--- start EXERCISE MATERIAL ---
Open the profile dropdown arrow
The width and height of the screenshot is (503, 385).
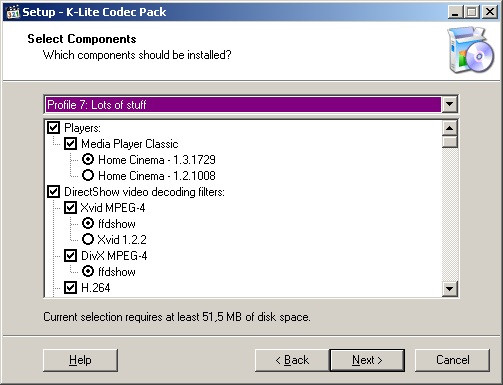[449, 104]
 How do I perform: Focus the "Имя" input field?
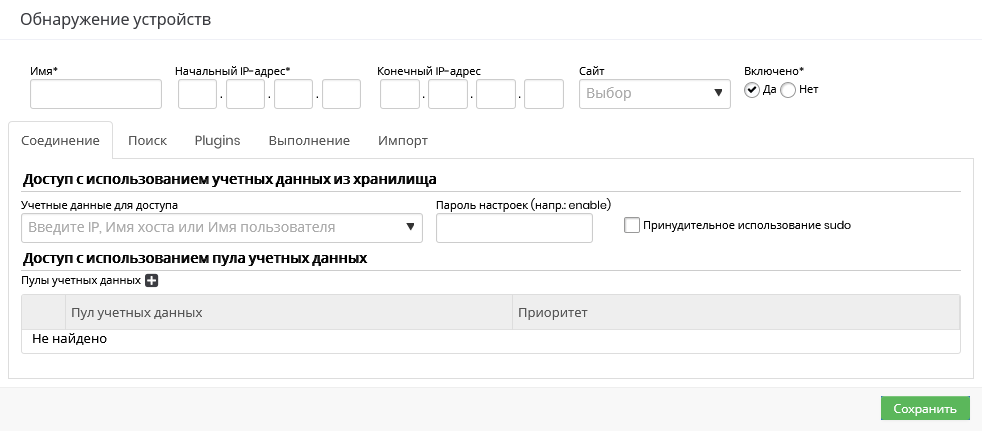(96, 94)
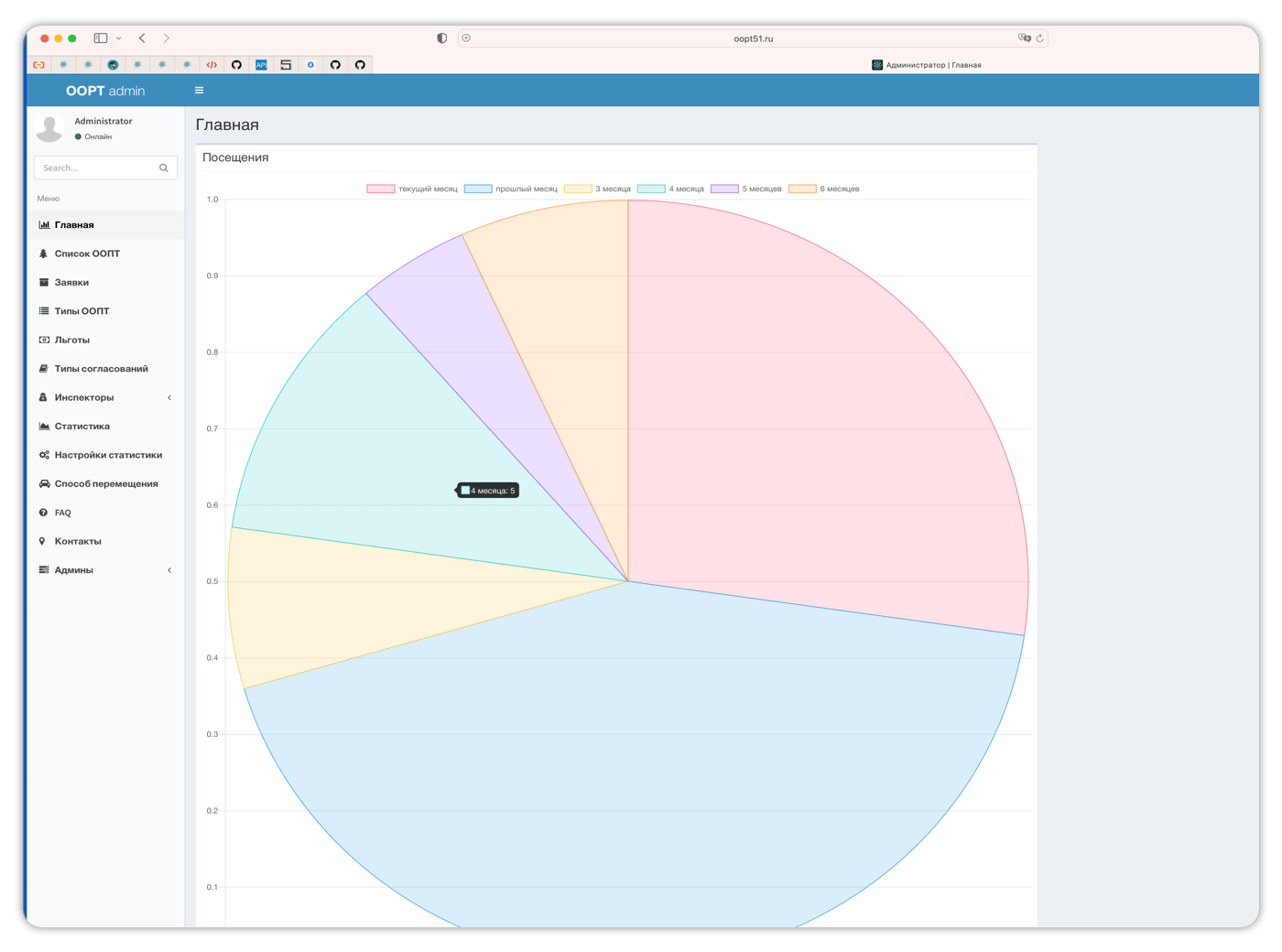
--- end EXERCISE MATERIAL ---
#### WHAT THE EXERCISE ASKS
Reproduce the lines of the records above without any changes, leaving out the pictures.

#### EXERCISE RESULT
Open the profile dropdown arrow
The width and height of the screenshot is (503, 385).
[449, 104]
 How do I perform: Focus the "Имя" input field?
(96, 94)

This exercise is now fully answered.